In the Nineties, the Delfonics enjoyed a bit of a revival thanks in large part to the Fugees, who reinterpreted “Ready Or Not Here I Come” for their 1996 hit, “Ready or Not.” Missy Elliott sampled the same song on “Sock It 2 Me,” while the Notorious B.I.G. track “Playa Hater” boasted a sample of the Delfonics’ “Hey! Love,” and Prince even covered “La-La (Means I Love You)” on his 1996 album Emancipation. “La-La” and “Didn’t I” also featured prominently in Quentin Tarantino’s 1997 movie, Jackie Brown.
Hart continued to perform, tour, and even occasionally record with the Delfonics well into the 2010s.

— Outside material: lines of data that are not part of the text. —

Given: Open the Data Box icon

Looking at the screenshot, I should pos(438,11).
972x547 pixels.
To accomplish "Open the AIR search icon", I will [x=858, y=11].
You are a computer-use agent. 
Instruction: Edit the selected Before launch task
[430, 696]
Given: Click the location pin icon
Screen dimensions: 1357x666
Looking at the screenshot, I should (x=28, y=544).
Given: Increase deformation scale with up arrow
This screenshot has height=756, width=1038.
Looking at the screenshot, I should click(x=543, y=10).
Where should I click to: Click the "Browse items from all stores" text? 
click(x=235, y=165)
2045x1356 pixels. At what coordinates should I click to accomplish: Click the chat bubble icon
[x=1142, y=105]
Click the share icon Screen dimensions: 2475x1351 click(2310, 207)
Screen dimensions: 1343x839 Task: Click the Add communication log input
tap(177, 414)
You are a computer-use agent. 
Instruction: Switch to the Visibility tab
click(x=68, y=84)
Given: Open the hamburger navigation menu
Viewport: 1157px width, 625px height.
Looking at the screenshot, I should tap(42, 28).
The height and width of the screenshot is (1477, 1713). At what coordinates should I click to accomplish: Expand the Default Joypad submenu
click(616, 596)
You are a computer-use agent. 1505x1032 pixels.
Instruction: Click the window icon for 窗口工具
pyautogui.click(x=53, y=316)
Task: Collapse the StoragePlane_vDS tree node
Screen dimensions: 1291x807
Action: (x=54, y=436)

In 1996, he linked up with Ghostface Killah to provide backing vocals on the Ironman cut, “After the Smoke Is Clear.” And in 2013, he partnered with producer Adrian Younge to record a new album, Adrian Younge Presents the Delfonics, which lovingly paid homage to the Delfonics’ original sound with some contemporary flourishes.
In a 2013 interview with Wax Poetics, Hart reflected on his career and noted the Delfonics’ Grammy win for “Didn’t I” was certainly a major high-point — but not the highest. “[T]here’s always this little lurking thing in the back of my mind,” he said. “I was riding down the street in my car and I heard the first song that I ever recorded for the first time on the radio. And I couldn’t believe I was hearing myself on the radio, and that sticks in my mind. It’s like something that never goes away. I remember the time of day it was, I remember exactly where I was, and it was amazing to hear, you know? It was ‘He Don’t Really Love You’ — that was the first hit, the first song we put out. So when I heard that on the radio, that was the highlight of my life, even above getting the Grammy.”